Document text:
____________
Thanks to Rob Shepler for focusing our attention on the increasing adverse affects of climate change on our critical food supply.  Here in Virginia, we are also experiencing more weather extremes.  Last winter was milder than usual (with almost no snow or prolonged cold to kill insect populations), and this summer has been unusually mild and wet (making it difficult for cultivating grapes and heat-related crops like tomatoes).  Last year our crops were decimated by Japanese beetles, and oddly this year the annual onslaught never appeared.  As other insects and animals are dependent upon the timing of cyclical hatchings as a food source, the consequences are of yet unknown.

We are also desirous of installing greenhouses for year-round, controlled environment production of agriculture - but the cost are very expensive, cannot be financially justified, and therefore very difficult to find investors.  With inexpensive food prices paid to the producers, local farmers simply cannot compete with imported (California and Central/South America) agriculture from large producers.  Nonetheless, we are pursuing greenhouse production for food security because, as Rob noted, at least my family and friends will be able to eat.
____________
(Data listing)
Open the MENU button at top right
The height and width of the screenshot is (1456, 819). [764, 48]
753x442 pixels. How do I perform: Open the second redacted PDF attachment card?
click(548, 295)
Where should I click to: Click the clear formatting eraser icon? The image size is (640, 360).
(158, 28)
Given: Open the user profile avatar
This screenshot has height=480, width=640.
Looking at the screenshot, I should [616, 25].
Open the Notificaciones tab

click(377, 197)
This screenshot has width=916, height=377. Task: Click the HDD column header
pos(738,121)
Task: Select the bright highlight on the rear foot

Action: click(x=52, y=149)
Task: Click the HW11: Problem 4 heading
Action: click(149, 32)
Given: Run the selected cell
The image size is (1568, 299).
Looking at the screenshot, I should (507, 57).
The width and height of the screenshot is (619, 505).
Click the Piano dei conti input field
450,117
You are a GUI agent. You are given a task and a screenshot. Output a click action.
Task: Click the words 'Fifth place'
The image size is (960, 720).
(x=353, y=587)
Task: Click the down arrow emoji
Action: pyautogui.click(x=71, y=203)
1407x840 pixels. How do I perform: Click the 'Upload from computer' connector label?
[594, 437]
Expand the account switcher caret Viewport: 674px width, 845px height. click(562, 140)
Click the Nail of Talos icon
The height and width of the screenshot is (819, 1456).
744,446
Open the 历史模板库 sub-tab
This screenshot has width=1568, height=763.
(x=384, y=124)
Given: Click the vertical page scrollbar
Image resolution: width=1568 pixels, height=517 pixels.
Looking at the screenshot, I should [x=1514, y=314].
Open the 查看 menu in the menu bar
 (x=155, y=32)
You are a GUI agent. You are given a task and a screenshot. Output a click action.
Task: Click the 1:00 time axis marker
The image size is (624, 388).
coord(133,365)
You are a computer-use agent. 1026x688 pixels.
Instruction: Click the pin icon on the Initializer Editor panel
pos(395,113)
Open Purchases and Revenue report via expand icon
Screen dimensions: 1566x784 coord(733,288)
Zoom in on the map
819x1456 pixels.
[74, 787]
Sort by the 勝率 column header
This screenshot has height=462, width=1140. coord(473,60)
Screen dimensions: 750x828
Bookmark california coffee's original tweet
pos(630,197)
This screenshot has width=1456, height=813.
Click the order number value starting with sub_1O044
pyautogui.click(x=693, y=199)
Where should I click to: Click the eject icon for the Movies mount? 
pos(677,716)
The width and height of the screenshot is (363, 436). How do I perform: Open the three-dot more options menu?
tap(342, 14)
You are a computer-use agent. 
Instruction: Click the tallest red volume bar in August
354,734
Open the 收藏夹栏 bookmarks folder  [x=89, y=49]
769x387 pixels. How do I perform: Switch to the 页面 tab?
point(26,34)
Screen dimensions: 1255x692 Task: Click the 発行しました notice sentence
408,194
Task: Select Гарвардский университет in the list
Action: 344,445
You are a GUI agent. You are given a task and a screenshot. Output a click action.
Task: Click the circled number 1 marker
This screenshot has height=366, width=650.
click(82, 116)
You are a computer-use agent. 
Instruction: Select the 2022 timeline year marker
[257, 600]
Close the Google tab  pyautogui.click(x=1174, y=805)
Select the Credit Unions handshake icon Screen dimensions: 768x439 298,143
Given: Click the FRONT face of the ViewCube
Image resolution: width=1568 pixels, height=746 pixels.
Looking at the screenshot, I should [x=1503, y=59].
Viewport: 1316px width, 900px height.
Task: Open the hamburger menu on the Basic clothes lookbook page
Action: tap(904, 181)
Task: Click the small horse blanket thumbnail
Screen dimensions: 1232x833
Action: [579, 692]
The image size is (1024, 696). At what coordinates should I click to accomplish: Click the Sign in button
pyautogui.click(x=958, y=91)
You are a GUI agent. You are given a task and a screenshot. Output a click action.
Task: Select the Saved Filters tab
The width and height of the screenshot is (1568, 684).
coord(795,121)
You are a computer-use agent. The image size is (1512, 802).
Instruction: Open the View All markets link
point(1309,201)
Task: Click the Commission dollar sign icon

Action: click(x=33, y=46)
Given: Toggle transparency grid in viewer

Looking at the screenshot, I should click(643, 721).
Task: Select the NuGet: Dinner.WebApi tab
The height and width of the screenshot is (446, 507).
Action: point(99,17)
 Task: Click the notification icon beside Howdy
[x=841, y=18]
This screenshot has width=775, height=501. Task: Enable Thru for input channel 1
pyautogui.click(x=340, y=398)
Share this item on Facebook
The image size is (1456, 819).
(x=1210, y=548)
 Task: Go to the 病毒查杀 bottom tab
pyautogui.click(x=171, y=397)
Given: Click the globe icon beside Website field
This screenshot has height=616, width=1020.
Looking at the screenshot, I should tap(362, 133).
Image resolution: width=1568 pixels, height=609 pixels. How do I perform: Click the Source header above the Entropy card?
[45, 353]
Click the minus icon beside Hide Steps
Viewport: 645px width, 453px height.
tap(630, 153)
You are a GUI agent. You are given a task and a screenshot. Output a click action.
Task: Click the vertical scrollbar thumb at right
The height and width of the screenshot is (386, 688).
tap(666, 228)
____________
Written exercise: From the comment on climate change and farming in Virginia, pull out the passage from "We are also desirous" to "able to eat.", copying it word for word.

Solution for this task:
We are also desirous of installing greenhouses for year-round, controlled environment production of agriculture - but the cost are very expensive, cannot be financially justified, and therefore very difficult to find investors.  With inexpensive food prices paid to the producers, local farmers simply cannot compete with imported (California and Central/South America) agriculture from large producers.  Nonetheless, we are pursuing greenhouse production for food security because, as Rob noted, at least my family and friends will be able to eat.